Baker also said that the city needed more law enforcement in the area.
"I think the big challenge at this point is it's not just a housing, it's not just an addiction challenge," he said in October. "At some point, the city's got to deal with those drug dealers who just hang around down there and just prey on people."
Asked about the Wu and Baker back-and-forth on the issue in December, Healey said, "the state has done an awful lot."
"Think about the money that has come in over the years, some of it by way of settlements from the attorney general's office, a lot of it through the legislature as well, and a lot has been provided by cities like Boston, and so right now it's about let's take stock of where things are at right now, have those conversations and figure out what we need to do going forward," Healey said at the time.
In October 2021 in her capacity as attorney general, Healey supported, among other options, a proposal from Suffolk County Sheriff Steve Tompkins that would allow people at Mass and Cass to be involuntarily housed in an unused detention facility temporarily.

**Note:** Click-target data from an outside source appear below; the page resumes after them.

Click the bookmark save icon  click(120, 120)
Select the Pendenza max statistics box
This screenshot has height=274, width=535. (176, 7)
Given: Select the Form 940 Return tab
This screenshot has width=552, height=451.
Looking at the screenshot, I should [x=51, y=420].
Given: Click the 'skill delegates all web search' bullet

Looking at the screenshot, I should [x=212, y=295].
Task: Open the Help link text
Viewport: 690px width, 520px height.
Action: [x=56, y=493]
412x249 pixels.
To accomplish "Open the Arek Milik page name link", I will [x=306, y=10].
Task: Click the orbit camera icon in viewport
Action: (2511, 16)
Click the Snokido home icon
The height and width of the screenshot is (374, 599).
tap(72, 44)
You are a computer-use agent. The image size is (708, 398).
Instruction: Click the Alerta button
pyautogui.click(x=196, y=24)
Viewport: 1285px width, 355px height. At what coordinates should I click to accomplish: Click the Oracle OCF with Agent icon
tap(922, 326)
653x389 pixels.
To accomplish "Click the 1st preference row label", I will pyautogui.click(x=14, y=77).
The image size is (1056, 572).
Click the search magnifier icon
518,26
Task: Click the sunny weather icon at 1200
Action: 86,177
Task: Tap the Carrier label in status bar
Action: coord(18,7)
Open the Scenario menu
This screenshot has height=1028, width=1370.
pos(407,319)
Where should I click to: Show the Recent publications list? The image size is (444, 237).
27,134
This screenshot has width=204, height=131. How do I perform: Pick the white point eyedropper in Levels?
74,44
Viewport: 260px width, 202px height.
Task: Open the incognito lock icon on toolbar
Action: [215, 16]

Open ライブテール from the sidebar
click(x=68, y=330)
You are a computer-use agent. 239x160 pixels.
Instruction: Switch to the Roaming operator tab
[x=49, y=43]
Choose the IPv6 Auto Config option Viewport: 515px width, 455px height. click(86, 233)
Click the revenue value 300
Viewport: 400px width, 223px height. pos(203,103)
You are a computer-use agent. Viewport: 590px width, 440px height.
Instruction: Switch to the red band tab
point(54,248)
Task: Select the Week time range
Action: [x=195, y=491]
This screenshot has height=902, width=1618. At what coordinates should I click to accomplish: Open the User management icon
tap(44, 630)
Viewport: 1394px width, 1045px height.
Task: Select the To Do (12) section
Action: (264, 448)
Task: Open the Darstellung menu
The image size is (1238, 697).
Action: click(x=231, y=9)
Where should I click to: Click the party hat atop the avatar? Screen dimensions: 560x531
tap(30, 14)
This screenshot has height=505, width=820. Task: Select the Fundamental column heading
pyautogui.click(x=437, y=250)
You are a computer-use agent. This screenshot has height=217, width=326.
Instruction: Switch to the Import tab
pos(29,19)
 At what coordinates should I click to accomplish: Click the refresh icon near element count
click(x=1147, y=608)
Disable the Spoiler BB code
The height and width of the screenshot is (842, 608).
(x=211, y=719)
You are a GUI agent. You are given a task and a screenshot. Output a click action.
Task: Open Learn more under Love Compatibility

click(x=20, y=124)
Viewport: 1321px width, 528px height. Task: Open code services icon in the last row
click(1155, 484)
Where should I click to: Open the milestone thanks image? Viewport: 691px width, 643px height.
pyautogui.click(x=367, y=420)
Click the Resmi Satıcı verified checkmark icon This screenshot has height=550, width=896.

Though housing was at the forefront of her campaign and Healey plans to set up a new Cabinet-level housing secretariat, the governor has not yet said much publicly about the situation at Mass and Cass.
Dozens of bills concerning homelessness have been filed this session. They include legislation filed by Reps. David Rogers and Michael Day and Sen. DiDomenico to create a statewide access to counsel program for eviction cases (H 3657 / S 1082), a bill by Reps. Smitty Pignatelli and Frank Moran and Sen. Rausch establishing a bill of rights for people experiencing homelessness (HD 107 / SD 1332), and a Sen. Jamie Eldridge bill to eliminate the limits on how much personal property a person can bring into a homeless shelter (SD 132).
During an appearance Monday on Spark FM, Wu talked Monday about how property limits at homeless shelters disincentivized people from using temporary housing.
"The reason why we had a little bit of an encampment, tent city situation form directly across the street from where a shelter had empty beds, is because the shelter system wasn't working for people," Wu said. "They didn't have medical treatment for those who are living with substance use or didn't feel safe inside. You didn't have a place to store your belongings and property. So we've been working to transform a lot of our shelters."
City officials cleared the encampments at the site last winter, but many have trickled back over the summer and into fall of 2022.
Though she is still calling for state help, the Boston mayor said conditions have improved over the last year. The number of people living on the street is going "down and down," she said.
"After several hundred housing units were created with support services, more than 400 people now have been connected to housing in some way and multiple, I think the number is almost closer to 90 people, in just a year have moved all the way through transitional housing to having a permanent home and a job," Wu said. "These are incredible stories of inspiration and people just doing everything they can when systems have failed them."